→ **Dataset extract**:
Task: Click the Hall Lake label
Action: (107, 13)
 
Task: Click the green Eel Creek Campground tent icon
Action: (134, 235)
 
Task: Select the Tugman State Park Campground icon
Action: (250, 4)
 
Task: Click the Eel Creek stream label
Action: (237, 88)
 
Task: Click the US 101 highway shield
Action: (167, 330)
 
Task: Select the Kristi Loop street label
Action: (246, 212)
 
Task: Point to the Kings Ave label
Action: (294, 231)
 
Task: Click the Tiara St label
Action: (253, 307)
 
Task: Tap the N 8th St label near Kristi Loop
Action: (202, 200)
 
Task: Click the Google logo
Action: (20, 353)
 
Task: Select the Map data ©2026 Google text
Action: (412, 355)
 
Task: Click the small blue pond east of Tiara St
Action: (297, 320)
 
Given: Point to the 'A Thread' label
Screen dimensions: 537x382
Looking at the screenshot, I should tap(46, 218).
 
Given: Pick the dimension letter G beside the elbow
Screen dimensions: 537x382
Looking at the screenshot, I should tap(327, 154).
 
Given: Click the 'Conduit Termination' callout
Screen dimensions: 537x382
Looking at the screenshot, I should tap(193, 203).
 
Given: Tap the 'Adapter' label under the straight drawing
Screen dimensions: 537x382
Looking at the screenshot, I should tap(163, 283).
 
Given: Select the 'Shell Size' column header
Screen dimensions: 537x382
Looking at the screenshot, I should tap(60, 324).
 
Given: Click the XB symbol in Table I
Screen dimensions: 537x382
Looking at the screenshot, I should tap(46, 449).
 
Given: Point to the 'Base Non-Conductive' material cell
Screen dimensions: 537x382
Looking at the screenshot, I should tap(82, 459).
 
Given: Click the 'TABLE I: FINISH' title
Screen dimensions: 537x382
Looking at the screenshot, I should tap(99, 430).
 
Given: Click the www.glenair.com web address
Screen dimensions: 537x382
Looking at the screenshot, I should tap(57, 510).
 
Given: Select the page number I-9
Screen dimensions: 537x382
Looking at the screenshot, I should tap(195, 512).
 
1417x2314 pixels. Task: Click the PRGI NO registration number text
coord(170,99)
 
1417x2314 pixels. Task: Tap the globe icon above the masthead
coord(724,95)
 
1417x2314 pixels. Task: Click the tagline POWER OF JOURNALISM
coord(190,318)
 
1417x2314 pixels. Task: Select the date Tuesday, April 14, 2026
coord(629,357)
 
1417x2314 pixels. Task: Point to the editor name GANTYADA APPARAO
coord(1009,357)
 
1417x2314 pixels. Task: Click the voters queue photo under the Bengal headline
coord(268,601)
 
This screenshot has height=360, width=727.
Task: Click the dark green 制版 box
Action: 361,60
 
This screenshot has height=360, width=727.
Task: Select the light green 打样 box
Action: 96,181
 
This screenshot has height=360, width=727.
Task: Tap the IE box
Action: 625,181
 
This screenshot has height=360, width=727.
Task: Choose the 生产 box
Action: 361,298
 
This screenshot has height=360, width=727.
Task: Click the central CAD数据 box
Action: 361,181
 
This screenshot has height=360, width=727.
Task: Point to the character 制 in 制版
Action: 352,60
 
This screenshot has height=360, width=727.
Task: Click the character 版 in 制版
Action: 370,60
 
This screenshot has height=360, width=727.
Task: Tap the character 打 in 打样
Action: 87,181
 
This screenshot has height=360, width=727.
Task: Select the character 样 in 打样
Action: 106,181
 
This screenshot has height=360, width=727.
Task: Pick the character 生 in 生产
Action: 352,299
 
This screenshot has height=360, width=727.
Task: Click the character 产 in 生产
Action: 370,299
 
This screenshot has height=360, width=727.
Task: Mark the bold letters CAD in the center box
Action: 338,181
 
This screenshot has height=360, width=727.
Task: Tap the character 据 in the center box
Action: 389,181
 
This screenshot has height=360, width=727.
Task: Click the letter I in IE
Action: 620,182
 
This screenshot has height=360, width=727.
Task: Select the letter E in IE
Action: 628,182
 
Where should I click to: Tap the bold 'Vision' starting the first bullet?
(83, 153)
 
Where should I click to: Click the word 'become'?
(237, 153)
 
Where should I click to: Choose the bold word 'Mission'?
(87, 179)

→ **Objective**: In the listing above, take the lines from the one containing "Task: Click the green" through the one containing "Action: (297, 320)", inclusive, and format them as a numbered list with blank lines omitted.

→ **Solution to this problem**:
1. Task: Click the green Eel Creek Campground tent icon
2. Action: (134, 235)
3. Task: Select the Tugman State Park Campground icon
4. Action: (250, 4)
5. Task: Click the Eel Creek stream label
6. Action: (237, 88)
7. Task: Click the US 101 highway shield
8. Action: (167, 330)
9. Task: Select the Kristi Loop street label
10. Action: (246, 212)
11. Task: Point to the Kings Ave label
12. Action: (294, 231)
13. Task: Click the Tiara St label
14. Action: (253, 307)
15. Task: Tap the N 8th St label near Kristi Loop
16. Action: (202, 200)
17. Task: Click the Google logo
18. Action: (20, 353)
19. Task: Select the Map data ©2026 Google text
20. Action: (412, 355)
21. Task: Click the small blue pond east of Tiara St
22. Action: (297, 320)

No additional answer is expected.